But most glaring and inexcusable of all is that, despite having the same creative team for the entire run, it feels like Claremont never really commits to any of the storylines he starts. He tosses something at the readers during a perfunctory conflict plot and then seemingly forgets about it, or handwaves a facile non-resolution that confirms he’s basically just wasted everyone’s time that gave a shit about seeing the story resolve in any meaningful way. This contributed to a feeling of being adrift in a sea without purpose, without destination or any means to get there. The X-Treme X-Men could ultimately be removed from the universe entirely and, aside from a very few limited circumstances during the run, not be missed.

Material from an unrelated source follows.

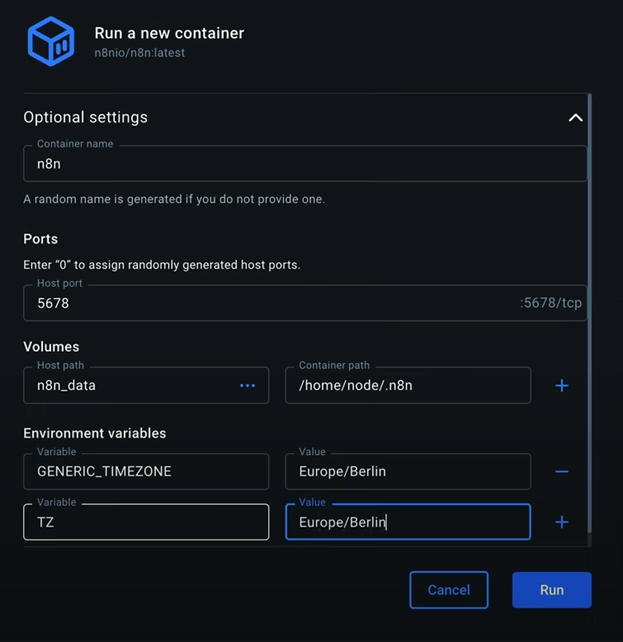Add another volume with plus icon
Image resolution: width=623 pixels, height=642 pixels.
coord(562,385)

Which would be fine, if all they were doing was very pinpoint-specific, niche work. But at times they do things like, say, single-handedly fighting off an alien invasion with about a half-dozen members, while groups like the Avengers are shown on-panel just sitting around doing nothing about it. And for the rest of the Xers to be to determined to help out their comrades in the last issue (with absolutely no real stakes and nothing on the line) they sure didn’t have a fuck to give when the tiny splinter group was all that stood between their home planet and a horrific genocidal alien force.

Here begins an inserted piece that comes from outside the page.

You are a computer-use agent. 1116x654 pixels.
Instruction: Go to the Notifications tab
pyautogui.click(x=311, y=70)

X-Treme X-Men is an oblique relic of a time when the X-Men very unfortunately hit a broader public eye and a wider range of consumers. And I’m not saying that because it’s always a bad thing when something in a niche goes for mainstream recognition (though it often is), but because Marvel could have maintained the comics as a consistent, if not spectacularly creative, home for the X-Men we knew and at least tolerated.
Unfortunately, Marvel went for the brass ring, knowing it was brass but thinking that because it was shiny, it would be just the thing. It wasn’t, of course, and they ended up with several very different writers’ very different concepts of a team that had enough problems before their publisher decided to mix things up a bit. There was a tremendous disconnection at the time, both between the teams and their titles, and between the readers and Marvel’s creative staff.

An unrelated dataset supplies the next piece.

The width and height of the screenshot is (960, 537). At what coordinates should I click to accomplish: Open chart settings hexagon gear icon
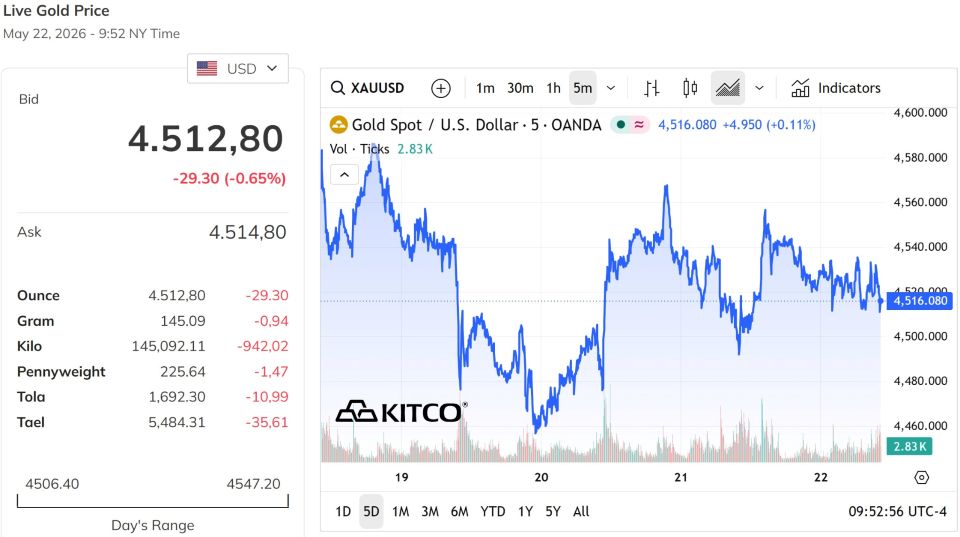click(921, 477)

You could read X-Treme X-Men over and be bored and mildly frustrated by the uninteresting plots dredged up by a tired Chris Claremont, or you could read Grant Morrison’s New X-Men and witness a group of unrecognizable assholes having the opposite of adventures in a world you won’t give two shits about. Those are basically your major options to get a window on the time, not that I think it’s a particularly good idea either way.
At least with X-Treme X-Men, you aren’t reading the painfully horrible X-Men Forever, which would come about half a decade after the end of X-Treme X-Men and show, once and for all, that Chris Claremont was completely out of ideas and had forgotten, if he ever knew, how to write X-Men. X-Treme X-Men’s worst offense is that it’s boring and pointless, and while its writing isn’t great, it doesn’t quite reach the crushing lows that X-Men Forever would in 2009. Overall, you’re probably better off reading X-Treme X-Men than New X-Men, and at the very least, you’ll feel later like you just read the last tired issues of a failing series that went on too long and not the pretentious babbling of someone so far up his own ass that he’s somehow found Narnia.
But it’s still not a good read. It’s consistent, and that counts for something, but consistently boring is still boring.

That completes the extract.